-- BEGIN Document excerpt --
Quick Review -- Configure Sites for Direct Access

by [Published on 27 Oct. 2006 / Last Updated on 27 Oct. 2006]

When you configure a site for Direct Access, you're telling the Web proxy client to not use it's Web proxy client configuration to connect to the desired resource. The client then must leverage another method of communication to access the destination site, such as it's Firewall client configuration, or if not configured as a Firewall client, it's SecureNAT configuration.

Direct Access sites are configured in the Web browser configuration in the ISA Firewall console, as seen in the figure below.

There must be a mechanism to get the Direct Access list to the Web proxy clients. The Web proxy clients must have access to this list, because it's the browser that makes the decision for Direct Access, not the ISA Firewall. That is to say, if the user wants to go to www.hotmail.com, its up to the user's browser to decide "hey, I'm not supposed to use my Web proxy client configuration to reach Hotmail, so I'm not going to forward this connection request to the ISA Firewall's Web proxy listener on my ISA Firewall Network."

The way the browser gets the Direct Access list is via the autoconfiguration script. There are two ways to access the autoconfiguration script:

  • Web browser autodiscovery (Autodiscovery information publishing must be enabled on the ISA Firewall)
  • Web browser configuration to use the autoconfiguration script (this can be done manually, through Group Policy, or via start-up or log on script)

The figure below shows the Web browser configuration on my computer. This setting was made in AD Group Policy.
-- END Document excerpt --
### [Written task 1]
Reproduce the Direct Access review word for word, beginning at "by [Published on" and stopping after "the figure below.".
### [Written task 2]
According to the Direct Access review, where are Direct Access sites configured?
### [Written task 3]
Continue the Direct Access review past its final sentence.
The data is not needed.
-- BEGIN Records shown --
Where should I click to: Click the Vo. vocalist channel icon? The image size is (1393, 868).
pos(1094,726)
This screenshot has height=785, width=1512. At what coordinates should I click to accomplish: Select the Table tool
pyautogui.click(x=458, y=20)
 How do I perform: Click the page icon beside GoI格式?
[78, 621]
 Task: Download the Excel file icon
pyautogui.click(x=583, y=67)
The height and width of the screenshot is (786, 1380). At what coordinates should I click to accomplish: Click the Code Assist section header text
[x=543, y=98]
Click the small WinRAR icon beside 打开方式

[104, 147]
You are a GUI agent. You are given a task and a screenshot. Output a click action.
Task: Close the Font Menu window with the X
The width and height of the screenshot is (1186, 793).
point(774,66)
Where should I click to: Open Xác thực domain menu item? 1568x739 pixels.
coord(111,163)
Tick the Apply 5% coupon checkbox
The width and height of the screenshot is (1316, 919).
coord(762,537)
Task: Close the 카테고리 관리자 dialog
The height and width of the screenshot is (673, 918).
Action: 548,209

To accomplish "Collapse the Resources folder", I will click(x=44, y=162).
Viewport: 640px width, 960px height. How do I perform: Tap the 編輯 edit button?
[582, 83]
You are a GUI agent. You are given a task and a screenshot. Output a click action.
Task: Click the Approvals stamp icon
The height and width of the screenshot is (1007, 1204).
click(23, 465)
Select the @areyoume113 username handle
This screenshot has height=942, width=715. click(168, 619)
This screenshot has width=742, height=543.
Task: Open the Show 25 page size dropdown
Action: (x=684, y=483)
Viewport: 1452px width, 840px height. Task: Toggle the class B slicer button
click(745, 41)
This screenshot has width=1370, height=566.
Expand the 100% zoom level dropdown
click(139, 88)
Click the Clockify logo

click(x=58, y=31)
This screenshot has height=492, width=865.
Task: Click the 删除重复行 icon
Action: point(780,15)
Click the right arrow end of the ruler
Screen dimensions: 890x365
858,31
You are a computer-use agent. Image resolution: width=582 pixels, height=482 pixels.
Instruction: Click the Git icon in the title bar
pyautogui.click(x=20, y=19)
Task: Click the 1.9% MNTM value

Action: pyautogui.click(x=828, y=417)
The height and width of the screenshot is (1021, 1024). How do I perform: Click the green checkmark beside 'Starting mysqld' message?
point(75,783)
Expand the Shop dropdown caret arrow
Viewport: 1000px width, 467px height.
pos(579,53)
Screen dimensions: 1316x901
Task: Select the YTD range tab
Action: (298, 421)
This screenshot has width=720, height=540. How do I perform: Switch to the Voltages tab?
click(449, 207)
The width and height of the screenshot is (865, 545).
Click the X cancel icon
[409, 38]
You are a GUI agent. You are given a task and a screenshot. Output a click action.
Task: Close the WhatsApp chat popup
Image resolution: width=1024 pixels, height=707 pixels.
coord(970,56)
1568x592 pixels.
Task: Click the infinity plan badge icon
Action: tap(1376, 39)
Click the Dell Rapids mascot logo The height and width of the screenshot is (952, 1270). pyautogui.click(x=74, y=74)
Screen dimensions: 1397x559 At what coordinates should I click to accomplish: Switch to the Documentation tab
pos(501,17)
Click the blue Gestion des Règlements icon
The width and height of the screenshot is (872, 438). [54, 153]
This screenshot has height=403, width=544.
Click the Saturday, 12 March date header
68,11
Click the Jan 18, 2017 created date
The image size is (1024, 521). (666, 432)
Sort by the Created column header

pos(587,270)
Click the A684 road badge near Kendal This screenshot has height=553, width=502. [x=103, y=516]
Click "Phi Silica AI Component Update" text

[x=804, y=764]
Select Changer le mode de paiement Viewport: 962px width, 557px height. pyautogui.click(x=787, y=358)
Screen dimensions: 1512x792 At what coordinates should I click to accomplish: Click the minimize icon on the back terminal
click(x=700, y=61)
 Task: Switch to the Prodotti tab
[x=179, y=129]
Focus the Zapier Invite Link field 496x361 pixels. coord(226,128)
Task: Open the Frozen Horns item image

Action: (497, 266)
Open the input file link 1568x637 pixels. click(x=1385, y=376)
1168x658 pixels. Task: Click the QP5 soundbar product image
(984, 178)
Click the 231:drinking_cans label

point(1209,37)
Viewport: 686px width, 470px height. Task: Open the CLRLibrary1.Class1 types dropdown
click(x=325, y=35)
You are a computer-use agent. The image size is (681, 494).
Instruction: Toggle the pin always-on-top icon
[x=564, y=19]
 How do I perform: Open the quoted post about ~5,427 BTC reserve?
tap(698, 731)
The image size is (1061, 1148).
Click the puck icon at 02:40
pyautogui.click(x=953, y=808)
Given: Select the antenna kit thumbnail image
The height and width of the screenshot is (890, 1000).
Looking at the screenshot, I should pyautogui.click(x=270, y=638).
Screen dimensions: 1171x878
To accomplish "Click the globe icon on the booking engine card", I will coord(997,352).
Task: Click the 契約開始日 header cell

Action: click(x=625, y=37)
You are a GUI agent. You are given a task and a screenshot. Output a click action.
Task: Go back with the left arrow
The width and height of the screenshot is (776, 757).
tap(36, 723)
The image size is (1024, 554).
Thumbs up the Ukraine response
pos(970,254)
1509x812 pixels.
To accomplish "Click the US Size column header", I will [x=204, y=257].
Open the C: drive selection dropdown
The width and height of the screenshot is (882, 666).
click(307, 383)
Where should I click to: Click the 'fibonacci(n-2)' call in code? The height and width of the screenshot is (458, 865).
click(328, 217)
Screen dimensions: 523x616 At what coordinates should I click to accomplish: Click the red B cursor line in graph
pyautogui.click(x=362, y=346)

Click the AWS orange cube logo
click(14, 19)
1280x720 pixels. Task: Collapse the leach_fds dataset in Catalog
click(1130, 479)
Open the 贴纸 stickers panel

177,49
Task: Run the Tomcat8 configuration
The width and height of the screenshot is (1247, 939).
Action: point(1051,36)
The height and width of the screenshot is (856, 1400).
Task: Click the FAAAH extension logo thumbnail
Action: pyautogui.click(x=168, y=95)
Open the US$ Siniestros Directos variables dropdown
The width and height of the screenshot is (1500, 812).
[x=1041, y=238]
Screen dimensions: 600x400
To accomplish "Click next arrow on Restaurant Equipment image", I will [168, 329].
-- END Records shown --
### [Written answer 1]
by [Published on 27 Oct. 2006 / Last Updated on 27 Oct. 2006]

When you configure a site for Direct Access, you're telling the Web proxy client to not use it's Web proxy client configuration to connect to the desired resource. The client then must leverage another method of communication to access the destination site, such as it's Firewall client configuration, or if not configured as a Firewall client, it's SecureNAT configuration.

Direct Access sites are configured in the Web browser configuration in the ISA Firewall console, as seen in the figure below.

### [Written answer 2]
In the Web browser configuration in the ISA Firewall console.

### [Written answer 3]
Notice the third option in this dialog box: Use a proxy server for you LAN. If you enable this option only, then the Web proxy client computers will not receive the autoconfiguration script and your Direct Access entries will not work.

The next step is to remove the Web proxy filter from the HTTP protocol. We need to do this because if we don't remove the Web proxy filter from the HTTP protocol, then the Firewall client and the SecureNAT client requests will be automatically forwarded to the Web proxy filter and we'll end up in the same mess we were in when the machine was acting as an explicit Web proxy client.

Go to the Properties of the HTTP protocol and remove the checkmark from the Web Proxy Filter checkbox. Click OK and save the changes.

After the Web proxy filter is unbound from the HTTP protocol, only machines acting explicitly as Web proxy clients will benefit from the Web proxy filter's features, such as Web caching and HTTP protocol inspection. When machines configured as Web proxy clients try to access servers on the Direct Access list, the Web proxy client will not act as a Web proxy client for those connections and thus no caching or HTTP protocol inspection will take place for these problematic sites.

The last step is to create a rule (or rules) for the Direct Access site(s). If you still want to require authentication for outbound access, to those sites, then the client machines must be configured as Firewall clients, since SecureNAT clients can't authenticate. If you don't want to require authentication to reach the Direct Access site(s), then you can use the SecureNAT configuration.

HTH,

Tom

Thomas W Shinder, M.D.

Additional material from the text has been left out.